### Description of the task
Whatever appears in the entries must be given again exactly.

........

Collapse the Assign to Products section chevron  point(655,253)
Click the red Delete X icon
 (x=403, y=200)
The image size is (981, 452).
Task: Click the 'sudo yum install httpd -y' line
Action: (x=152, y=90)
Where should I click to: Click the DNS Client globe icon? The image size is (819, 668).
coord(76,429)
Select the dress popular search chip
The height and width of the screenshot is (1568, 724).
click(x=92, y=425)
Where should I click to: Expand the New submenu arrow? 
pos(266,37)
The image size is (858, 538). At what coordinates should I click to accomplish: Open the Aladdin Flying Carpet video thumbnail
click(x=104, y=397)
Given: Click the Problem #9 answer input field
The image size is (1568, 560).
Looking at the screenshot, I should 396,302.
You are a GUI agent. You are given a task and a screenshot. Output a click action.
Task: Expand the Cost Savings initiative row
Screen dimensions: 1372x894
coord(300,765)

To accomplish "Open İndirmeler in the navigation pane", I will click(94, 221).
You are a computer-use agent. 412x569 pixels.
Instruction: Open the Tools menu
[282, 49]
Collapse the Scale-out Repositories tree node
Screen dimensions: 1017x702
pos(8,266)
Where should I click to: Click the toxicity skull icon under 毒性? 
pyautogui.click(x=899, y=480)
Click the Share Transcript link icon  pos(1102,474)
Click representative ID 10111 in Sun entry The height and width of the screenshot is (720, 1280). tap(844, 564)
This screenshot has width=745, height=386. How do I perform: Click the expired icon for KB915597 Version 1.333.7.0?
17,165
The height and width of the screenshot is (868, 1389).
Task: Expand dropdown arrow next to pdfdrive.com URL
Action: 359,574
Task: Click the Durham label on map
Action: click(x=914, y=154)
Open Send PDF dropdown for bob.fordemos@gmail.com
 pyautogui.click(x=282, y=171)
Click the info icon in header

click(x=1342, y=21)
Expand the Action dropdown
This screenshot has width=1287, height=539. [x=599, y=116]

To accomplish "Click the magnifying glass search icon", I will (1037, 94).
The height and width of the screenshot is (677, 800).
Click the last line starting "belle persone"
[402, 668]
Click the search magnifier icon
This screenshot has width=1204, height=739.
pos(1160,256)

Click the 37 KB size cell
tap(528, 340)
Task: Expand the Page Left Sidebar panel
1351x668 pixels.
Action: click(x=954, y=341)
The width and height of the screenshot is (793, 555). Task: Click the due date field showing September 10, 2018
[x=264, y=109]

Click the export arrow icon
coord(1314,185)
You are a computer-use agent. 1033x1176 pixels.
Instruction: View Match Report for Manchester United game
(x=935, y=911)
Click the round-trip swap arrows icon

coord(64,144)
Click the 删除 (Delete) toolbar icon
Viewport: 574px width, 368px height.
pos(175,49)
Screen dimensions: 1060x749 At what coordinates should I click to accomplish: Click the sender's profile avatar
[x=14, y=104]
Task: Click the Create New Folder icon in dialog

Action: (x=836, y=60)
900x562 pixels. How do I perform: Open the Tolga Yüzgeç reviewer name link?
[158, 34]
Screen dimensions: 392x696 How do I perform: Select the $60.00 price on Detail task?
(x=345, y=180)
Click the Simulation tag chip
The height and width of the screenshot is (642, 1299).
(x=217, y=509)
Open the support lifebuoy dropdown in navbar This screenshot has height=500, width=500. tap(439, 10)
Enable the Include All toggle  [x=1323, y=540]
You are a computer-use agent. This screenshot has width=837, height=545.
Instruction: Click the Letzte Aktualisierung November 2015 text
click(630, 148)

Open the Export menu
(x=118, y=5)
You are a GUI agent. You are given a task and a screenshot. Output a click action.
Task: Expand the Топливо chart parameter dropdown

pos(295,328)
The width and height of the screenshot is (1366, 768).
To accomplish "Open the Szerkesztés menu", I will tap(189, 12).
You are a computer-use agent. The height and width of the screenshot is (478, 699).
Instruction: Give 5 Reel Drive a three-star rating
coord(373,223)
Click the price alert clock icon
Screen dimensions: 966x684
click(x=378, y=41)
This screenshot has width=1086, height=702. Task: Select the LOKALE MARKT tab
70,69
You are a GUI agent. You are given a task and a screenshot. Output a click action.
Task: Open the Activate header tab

........

### Answer box
Collapse the Assign to Products section chevron  point(655,253)
Click the red Delete X icon
 (x=403, y=200)
The image size is (981, 452).
Task: Click the 'sudo yum install httpd -y' line
Action: (x=152, y=90)
Where should I click to: Click the DNS Client globe icon? The image size is (819, 668).
coord(76,429)
Select the dress popular search chip
The height and width of the screenshot is (1568, 724).
click(x=92, y=425)
Where should I click to: Expand the New submenu arrow? 
pos(266,37)
The image size is (858, 538). At what coordinates should I click to accomplish: Open the Aladdin Flying Carpet video thumbnail
click(x=104, y=397)
Given: Click the Problem #9 answer input field
The image size is (1568, 560).
Looking at the screenshot, I should 396,302.
You are a GUI agent. You are given a task and a screenshot. Output a click action.
Task: Expand the Cost Savings initiative row
Screen dimensions: 1372x894
coord(300,765)

To accomplish "Open İndirmeler in the navigation pane", I will click(94, 221).
You are a computer-use agent. 412x569 pixels.
Instruction: Open the Tools menu
[282, 49]
Collapse the Scale-out Repositories tree node
Screen dimensions: 1017x702
pos(8,266)
Where should I click to: Click the toxicity skull icon under 毒性? 
pyautogui.click(x=899, y=480)
Click the Share Transcript link icon  pos(1102,474)
Click representative ID 10111 in Sun entry The height and width of the screenshot is (720, 1280). tap(844, 564)
This screenshot has width=745, height=386. How do I perform: Click the expired icon for KB915597 Version 1.333.7.0?
17,165
The height and width of the screenshot is (868, 1389).
Task: Expand dropdown arrow next to pdfdrive.com URL
Action: 359,574
Task: Click the Durham label on map
Action: click(x=914, y=154)
Open Send PDF dropdown for bob.fordemos@gmail.com
 pyautogui.click(x=282, y=171)
Click the info icon in header

click(x=1342, y=21)
Expand the Action dropdown
This screenshot has width=1287, height=539. [x=599, y=116]

To accomplish "Click the magnifying glass search icon", I will (1037, 94).
The height and width of the screenshot is (677, 800).
Click the last line starting "belle persone"
[402, 668]
Click the search magnifier icon
This screenshot has width=1204, height=739.
pos(1160,256)

Click the 37 KB size cell
tap(528, 340)
Task: Expand the Page Left Sidebar panel
1351x668 pixels.
Action: click(x=954, y=341)
The width and height of the screenshot is (793, 555). Task: Click the due date field showing September 10, 2018
[x=264, y=109]

Click the export arrow icon
coord(1314,185)
You are a computer-use agent. 1033x1176 pixels.
Instruction: View Match Report for Manchester United game
(x=935, y=911)
Click the round-trip swap arrows icon

coord(64,144)
Click the 删除 (Delete) toolbar icon
Viewport: 574px width, 368px height.
pos(175,49)
Screen dimensions: 1060x749 At what coordinates should I click to accomplish: Click the sender's profile avatar
[x=14, y=104]
Task: Click the Create New Folder icon in dialog

Action: (x=836, y=60)
900x562 pixels. How do I perform: Open the Tolga Yüzgeç reviewer name link?
[158, 34]
Screen dimensions: 392x696 How do I perform: Select the $60.00 price on Detail task?
(x=345, y=180)
Click the Simulation tag chip
The height and width of the screenshot is (642, 1299).
(x=217, y=509)
Open the support lifebuoy dropdown in navbar This screenshot has height=500, width=500. tap(439, 10)
Enable the Include All toggle  [x=1323, y=540]
You are a computer-use agent. This screenshot has width=837, height=545.
Instruction: Click the Letzte Aktualisierung November 2015 text
click(630, 148)

Open the Export menu
(x=118, y=5)
You are a GUI agent. You are given a task and a screenshot. Output a click action.
Task: Expand the Топливо chart parameter dropdown

pos(295,328)
The width and height of the screenshot is (1366, 768).
To accomplish "Open the Szerkesztés menu", I will tap(189, 12).
You are a computer-use agent. The height and width of the screenshot is (478, 699).
Instruction: Give 5 Reel Drive a three-star rating
coord(373,223)
Click the price alert clock icon
Screen dimensions: 966x684
click(x=378, y=41)
This screenshot has width=1086, height=702. Task: Select the LOKALE MARKT tab
70,69
You are a GUI agent. You are given a task and a screenshot. Output a click action.
Task: Open the Activate header tab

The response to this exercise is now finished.